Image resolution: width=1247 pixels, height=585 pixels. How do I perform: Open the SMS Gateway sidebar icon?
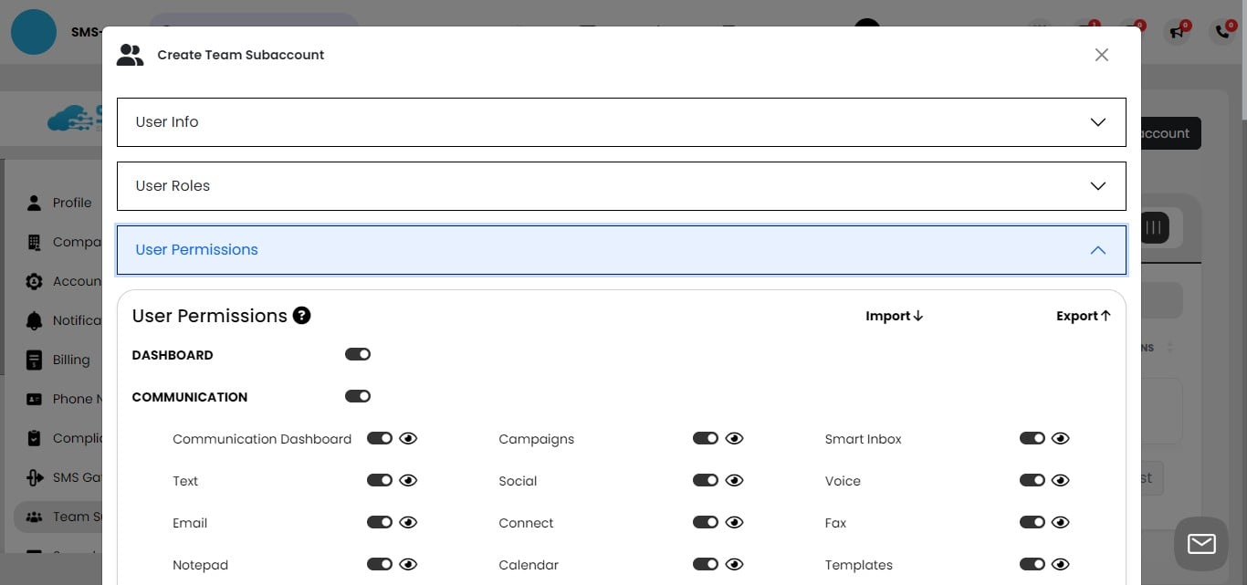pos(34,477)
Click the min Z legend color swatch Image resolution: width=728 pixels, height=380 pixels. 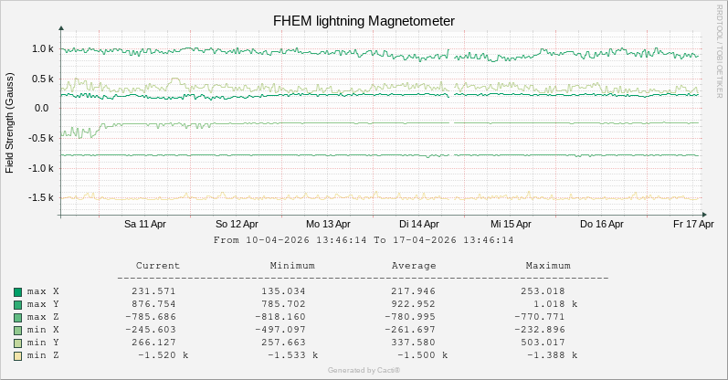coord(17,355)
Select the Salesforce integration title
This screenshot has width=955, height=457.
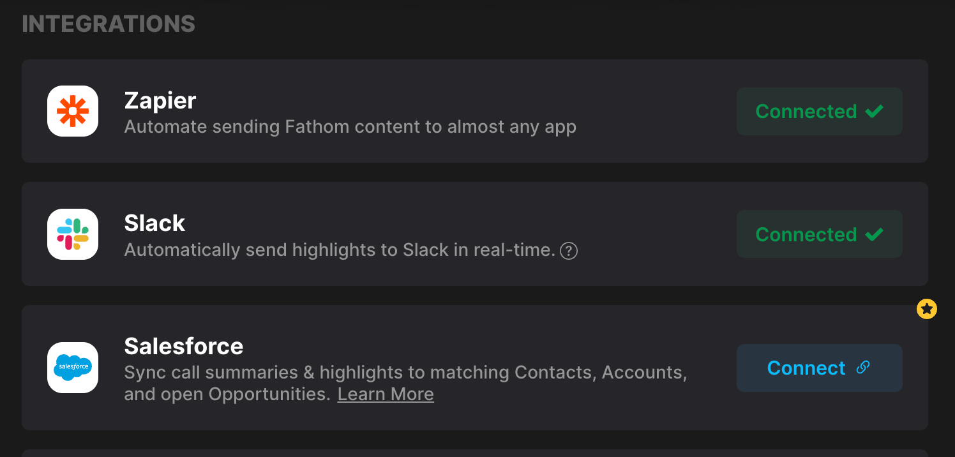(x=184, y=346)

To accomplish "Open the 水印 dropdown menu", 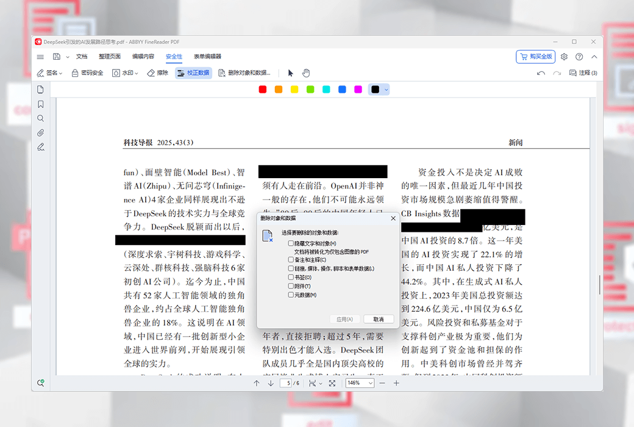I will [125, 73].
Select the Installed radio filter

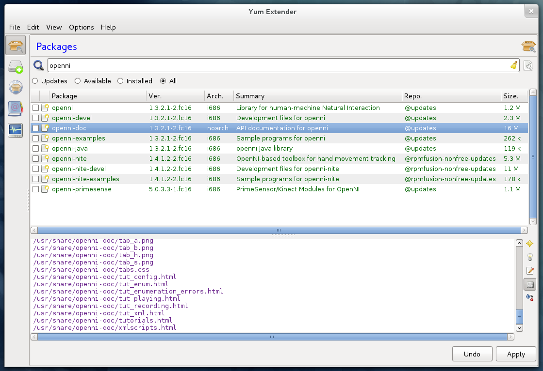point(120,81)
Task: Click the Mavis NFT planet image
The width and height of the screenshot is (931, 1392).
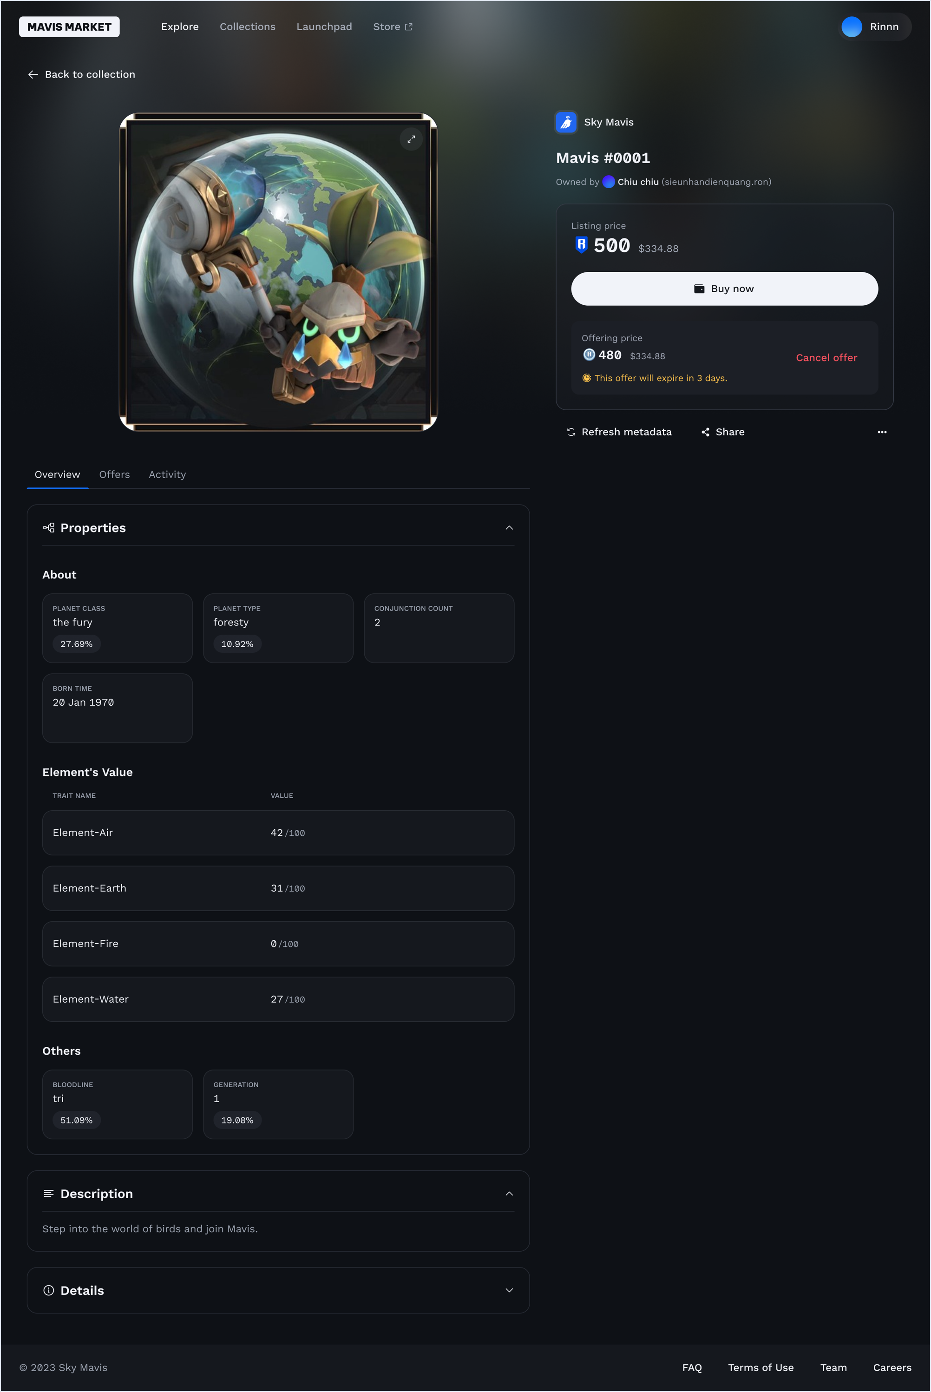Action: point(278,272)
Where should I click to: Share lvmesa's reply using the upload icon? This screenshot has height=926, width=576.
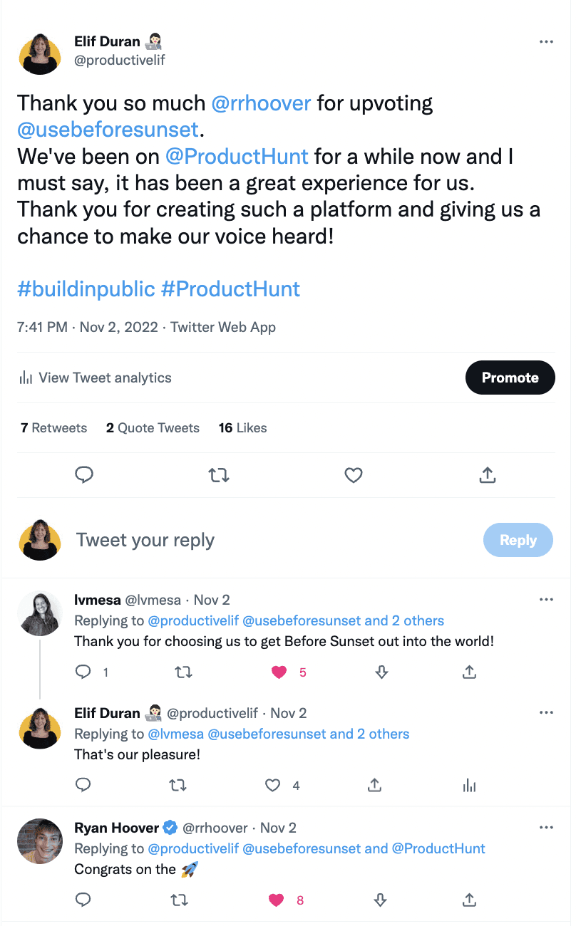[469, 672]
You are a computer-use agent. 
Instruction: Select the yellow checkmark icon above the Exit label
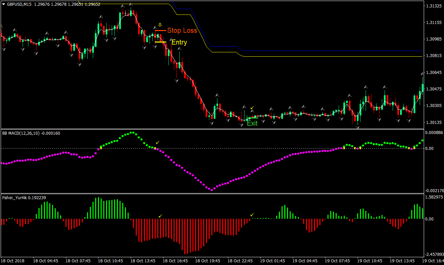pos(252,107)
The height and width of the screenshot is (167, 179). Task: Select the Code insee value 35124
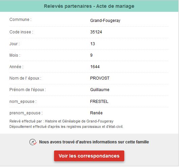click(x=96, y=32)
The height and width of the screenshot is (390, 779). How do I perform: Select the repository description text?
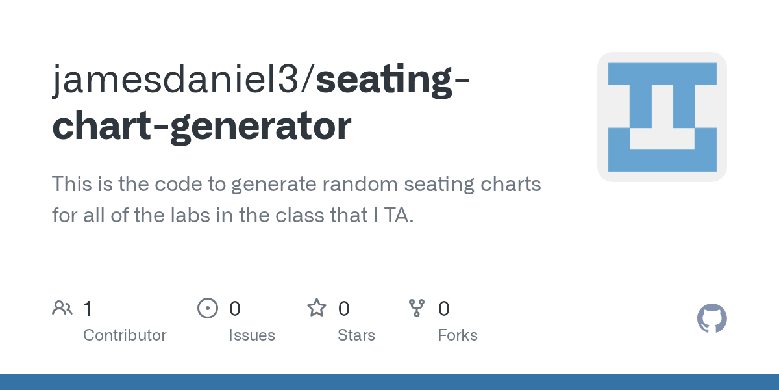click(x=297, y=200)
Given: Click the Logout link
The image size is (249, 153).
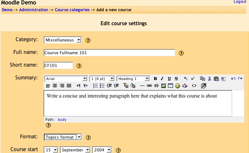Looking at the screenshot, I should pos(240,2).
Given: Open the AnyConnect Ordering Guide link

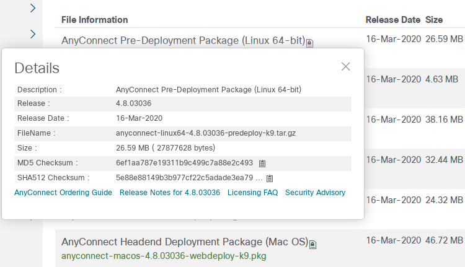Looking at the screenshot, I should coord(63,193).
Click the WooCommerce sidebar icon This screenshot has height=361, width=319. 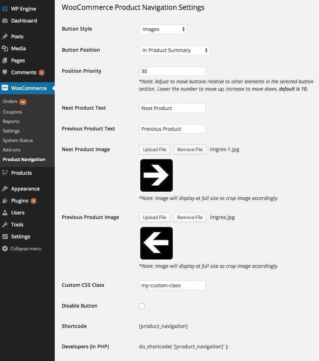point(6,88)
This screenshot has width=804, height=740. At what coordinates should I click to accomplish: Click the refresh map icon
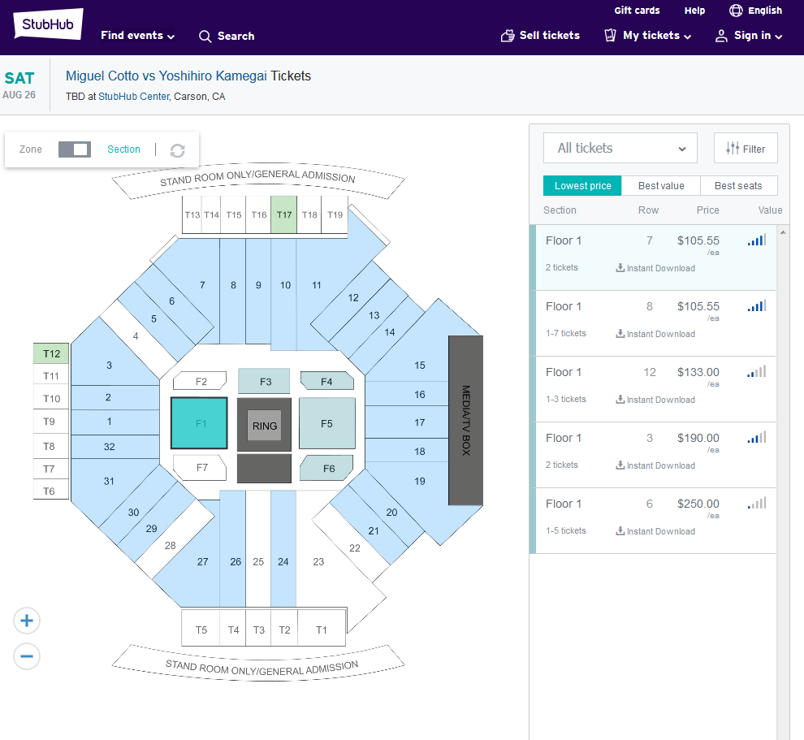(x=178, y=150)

****

What is wanted is an exact copy of the lines from the line with "This screenshot has width=804, height=740." through the end of the records, both ends included, pictures excluded.

Solution for this exercise |
This screenshot has width=804, height=740. At what coordinates should I click to accomplish: Click the refresh map icon
(x=178, y=150)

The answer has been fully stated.